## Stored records
----

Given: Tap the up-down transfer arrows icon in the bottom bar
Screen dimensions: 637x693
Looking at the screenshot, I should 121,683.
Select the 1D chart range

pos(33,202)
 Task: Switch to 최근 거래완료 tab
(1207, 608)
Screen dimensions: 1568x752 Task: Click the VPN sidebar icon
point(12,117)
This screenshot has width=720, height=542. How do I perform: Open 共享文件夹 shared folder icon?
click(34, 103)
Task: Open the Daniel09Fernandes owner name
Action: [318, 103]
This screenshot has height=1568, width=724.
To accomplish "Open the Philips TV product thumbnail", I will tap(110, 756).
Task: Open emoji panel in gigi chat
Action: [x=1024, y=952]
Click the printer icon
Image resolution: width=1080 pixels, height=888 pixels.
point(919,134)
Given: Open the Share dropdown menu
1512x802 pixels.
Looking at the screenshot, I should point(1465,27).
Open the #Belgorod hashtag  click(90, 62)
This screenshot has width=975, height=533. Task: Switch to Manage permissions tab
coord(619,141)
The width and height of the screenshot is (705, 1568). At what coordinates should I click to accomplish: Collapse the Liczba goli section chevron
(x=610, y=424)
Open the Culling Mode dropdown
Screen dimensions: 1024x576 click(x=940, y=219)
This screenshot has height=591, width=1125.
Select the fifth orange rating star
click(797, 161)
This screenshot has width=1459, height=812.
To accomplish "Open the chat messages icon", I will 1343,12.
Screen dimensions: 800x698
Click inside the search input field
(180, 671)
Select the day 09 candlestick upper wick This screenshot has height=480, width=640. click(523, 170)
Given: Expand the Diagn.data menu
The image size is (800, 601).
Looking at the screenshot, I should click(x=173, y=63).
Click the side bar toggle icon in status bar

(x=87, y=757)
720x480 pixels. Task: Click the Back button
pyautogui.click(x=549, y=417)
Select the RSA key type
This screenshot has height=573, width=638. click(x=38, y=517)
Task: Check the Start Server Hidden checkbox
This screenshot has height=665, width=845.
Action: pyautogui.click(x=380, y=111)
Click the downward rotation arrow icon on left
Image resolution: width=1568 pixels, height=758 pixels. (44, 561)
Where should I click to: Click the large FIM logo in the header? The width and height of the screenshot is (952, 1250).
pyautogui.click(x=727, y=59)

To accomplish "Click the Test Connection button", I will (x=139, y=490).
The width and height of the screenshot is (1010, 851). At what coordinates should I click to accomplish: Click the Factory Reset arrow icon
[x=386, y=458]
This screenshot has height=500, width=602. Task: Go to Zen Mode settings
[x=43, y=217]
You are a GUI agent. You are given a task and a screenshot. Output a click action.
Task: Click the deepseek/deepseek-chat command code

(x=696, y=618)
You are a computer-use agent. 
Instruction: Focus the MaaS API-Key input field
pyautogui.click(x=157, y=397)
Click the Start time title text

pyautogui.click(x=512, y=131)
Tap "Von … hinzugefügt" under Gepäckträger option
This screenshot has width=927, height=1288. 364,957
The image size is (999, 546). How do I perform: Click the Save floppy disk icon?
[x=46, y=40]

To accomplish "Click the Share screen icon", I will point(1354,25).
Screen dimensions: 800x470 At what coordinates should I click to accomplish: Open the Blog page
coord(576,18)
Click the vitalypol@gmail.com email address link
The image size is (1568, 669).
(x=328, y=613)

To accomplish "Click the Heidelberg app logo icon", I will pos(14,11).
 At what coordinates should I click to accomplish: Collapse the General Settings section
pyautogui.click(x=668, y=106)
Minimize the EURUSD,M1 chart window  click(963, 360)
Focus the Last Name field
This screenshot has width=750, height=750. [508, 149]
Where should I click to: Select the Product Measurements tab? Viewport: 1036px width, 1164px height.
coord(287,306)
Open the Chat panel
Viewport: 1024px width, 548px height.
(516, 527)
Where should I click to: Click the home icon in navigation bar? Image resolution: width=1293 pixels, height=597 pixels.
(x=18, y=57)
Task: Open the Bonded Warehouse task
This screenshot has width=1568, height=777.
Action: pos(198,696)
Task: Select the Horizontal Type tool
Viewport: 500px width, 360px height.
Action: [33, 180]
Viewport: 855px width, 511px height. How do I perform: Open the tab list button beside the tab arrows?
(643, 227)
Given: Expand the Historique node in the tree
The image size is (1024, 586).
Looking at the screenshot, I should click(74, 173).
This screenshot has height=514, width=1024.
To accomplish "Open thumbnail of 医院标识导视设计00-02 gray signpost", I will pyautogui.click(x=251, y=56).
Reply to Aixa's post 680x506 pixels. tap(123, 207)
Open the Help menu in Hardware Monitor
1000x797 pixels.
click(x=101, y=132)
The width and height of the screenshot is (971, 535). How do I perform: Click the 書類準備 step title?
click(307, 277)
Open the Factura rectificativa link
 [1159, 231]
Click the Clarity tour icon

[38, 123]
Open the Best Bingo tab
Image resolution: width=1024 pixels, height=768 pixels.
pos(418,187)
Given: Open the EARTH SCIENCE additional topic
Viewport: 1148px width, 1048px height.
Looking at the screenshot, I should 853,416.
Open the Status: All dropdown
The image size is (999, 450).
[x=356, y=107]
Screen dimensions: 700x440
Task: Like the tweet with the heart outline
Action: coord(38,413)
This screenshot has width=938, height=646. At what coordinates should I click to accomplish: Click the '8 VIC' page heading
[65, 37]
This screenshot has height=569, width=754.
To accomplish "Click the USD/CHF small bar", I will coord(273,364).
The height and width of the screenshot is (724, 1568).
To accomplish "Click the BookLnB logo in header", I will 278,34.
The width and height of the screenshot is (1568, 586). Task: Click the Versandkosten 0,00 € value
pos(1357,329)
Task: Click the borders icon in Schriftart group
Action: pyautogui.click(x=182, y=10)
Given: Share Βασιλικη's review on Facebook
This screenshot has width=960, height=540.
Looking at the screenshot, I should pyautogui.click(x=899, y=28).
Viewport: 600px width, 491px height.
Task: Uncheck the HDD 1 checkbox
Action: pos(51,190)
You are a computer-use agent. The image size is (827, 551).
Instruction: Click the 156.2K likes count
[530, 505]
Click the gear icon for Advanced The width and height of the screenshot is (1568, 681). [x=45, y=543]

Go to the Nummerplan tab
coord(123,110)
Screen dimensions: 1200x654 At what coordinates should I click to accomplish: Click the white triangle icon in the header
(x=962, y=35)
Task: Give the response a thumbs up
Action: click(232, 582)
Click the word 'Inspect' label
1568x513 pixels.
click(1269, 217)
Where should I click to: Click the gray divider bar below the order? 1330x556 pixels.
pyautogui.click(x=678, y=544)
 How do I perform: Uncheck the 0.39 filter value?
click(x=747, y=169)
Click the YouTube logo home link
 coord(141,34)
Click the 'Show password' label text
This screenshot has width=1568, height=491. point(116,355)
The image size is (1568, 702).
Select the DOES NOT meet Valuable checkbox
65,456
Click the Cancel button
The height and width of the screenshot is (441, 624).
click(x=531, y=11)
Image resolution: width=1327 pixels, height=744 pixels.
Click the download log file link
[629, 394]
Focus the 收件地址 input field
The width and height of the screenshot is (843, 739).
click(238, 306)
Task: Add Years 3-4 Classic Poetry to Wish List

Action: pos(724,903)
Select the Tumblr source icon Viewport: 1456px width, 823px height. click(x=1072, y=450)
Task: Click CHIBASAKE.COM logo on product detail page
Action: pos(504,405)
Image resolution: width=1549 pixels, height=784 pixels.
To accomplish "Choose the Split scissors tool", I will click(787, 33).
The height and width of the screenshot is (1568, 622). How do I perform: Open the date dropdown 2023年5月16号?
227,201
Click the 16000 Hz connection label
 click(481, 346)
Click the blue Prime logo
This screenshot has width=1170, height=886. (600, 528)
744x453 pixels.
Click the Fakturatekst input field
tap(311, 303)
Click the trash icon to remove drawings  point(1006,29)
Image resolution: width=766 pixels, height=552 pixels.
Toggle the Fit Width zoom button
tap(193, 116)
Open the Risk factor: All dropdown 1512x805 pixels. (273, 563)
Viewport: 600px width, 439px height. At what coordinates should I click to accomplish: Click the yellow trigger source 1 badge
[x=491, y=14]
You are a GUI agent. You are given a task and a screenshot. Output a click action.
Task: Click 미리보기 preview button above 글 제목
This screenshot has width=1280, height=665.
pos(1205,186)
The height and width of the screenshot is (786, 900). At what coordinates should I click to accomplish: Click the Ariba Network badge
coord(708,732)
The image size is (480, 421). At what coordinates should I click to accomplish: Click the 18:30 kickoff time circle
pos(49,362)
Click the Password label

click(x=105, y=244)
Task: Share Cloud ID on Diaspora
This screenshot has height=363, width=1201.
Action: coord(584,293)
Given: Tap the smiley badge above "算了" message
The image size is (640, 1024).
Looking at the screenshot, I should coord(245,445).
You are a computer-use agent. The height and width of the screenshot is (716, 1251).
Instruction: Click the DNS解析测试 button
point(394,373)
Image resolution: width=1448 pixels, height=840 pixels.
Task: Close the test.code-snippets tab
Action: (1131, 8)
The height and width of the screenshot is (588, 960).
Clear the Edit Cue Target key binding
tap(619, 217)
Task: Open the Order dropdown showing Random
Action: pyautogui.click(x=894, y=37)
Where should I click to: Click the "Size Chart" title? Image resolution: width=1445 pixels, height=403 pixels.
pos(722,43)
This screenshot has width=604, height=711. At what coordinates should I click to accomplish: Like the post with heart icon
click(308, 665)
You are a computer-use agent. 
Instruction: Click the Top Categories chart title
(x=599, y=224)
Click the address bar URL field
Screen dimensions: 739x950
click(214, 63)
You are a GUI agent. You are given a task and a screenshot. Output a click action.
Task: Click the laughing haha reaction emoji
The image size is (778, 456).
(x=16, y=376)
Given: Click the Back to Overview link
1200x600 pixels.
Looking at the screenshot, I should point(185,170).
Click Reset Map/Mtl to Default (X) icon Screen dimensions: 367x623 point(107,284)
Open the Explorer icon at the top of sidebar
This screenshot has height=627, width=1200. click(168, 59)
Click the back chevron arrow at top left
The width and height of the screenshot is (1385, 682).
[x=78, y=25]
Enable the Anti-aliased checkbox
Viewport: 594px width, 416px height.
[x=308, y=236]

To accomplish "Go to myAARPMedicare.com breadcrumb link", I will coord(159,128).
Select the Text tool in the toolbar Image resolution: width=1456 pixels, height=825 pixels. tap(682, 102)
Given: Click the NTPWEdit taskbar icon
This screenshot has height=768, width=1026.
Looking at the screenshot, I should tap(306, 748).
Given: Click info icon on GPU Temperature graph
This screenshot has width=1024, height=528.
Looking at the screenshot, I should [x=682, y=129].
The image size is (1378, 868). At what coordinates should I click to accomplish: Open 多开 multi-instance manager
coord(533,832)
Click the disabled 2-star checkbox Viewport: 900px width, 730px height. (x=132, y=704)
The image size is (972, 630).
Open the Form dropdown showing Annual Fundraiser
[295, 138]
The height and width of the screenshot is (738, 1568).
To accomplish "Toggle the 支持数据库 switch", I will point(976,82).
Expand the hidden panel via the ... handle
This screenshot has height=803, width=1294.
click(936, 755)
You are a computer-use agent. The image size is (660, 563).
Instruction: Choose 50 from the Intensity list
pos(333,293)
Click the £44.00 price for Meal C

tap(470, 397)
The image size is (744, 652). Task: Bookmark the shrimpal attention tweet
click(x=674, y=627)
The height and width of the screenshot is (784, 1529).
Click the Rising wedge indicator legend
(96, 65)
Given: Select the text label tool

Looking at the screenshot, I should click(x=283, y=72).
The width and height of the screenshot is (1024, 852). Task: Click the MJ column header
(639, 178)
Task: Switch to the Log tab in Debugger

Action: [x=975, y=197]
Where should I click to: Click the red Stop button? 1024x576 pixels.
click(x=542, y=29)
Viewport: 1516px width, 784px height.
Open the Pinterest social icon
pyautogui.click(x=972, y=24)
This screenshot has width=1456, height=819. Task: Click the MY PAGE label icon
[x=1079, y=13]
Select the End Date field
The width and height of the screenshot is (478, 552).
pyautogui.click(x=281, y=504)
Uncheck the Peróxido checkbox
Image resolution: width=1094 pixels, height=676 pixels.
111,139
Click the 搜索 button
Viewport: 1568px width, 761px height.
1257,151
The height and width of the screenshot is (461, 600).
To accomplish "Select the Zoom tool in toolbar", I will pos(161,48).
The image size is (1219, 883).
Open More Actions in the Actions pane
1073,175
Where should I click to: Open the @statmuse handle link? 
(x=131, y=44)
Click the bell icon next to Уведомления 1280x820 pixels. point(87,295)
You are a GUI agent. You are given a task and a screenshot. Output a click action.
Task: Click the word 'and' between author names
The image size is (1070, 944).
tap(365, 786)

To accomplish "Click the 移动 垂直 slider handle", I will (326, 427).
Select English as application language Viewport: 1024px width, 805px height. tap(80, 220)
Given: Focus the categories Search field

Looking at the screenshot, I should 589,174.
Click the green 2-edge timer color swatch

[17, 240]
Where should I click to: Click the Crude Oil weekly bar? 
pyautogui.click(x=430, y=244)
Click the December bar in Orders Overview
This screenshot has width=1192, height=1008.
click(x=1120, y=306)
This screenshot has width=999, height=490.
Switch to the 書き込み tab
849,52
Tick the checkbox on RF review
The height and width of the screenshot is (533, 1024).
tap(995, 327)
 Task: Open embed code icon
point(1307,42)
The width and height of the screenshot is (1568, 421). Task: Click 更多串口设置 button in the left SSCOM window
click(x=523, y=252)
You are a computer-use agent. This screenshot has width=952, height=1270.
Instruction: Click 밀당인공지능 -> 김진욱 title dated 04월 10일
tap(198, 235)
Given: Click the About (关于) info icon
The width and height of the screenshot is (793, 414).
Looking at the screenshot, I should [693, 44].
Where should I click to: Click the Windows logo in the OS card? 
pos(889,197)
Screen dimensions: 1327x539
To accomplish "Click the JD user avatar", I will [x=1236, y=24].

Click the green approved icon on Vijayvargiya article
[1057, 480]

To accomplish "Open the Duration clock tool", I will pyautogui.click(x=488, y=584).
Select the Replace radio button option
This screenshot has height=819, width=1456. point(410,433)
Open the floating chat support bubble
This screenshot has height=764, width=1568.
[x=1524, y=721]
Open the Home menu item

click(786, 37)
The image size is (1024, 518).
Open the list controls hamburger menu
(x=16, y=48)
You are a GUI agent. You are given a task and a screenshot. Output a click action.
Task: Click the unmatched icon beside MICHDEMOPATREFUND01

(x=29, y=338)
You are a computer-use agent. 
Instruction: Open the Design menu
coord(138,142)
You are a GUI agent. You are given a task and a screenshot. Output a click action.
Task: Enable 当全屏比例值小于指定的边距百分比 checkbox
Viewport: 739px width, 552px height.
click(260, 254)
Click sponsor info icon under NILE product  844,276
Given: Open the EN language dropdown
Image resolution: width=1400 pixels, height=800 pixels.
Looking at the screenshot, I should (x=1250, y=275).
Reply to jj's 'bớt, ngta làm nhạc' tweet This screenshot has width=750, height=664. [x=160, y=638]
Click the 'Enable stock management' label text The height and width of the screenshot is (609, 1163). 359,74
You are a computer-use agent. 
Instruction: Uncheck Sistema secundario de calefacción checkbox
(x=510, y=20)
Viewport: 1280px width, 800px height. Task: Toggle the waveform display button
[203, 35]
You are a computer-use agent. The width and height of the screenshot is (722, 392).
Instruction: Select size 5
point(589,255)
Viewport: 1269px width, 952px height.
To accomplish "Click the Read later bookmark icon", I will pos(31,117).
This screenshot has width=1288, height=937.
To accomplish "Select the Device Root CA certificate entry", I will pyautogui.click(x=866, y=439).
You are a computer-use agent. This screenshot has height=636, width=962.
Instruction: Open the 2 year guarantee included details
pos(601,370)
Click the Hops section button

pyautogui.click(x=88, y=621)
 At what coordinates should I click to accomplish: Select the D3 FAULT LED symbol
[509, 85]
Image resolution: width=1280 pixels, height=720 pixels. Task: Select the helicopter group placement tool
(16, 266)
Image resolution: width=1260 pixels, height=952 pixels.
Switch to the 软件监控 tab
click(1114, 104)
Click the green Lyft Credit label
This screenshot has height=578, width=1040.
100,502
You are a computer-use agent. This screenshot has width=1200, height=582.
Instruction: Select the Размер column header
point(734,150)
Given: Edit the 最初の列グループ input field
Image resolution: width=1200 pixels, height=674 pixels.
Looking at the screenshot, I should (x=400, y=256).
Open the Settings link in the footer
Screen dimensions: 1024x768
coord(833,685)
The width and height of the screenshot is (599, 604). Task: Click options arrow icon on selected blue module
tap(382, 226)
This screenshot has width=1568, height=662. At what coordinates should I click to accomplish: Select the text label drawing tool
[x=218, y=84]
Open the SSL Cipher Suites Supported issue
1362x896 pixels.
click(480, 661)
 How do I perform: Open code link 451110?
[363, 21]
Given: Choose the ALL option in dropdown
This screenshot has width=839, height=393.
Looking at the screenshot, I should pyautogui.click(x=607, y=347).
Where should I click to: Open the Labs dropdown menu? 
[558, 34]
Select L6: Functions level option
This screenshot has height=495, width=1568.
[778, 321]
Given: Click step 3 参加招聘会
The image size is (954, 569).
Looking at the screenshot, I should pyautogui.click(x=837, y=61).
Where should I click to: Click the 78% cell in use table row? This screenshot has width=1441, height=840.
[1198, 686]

----

## Requirement
A bare number is expected: how many lines above contain the word "Reply"?

## Answer section
2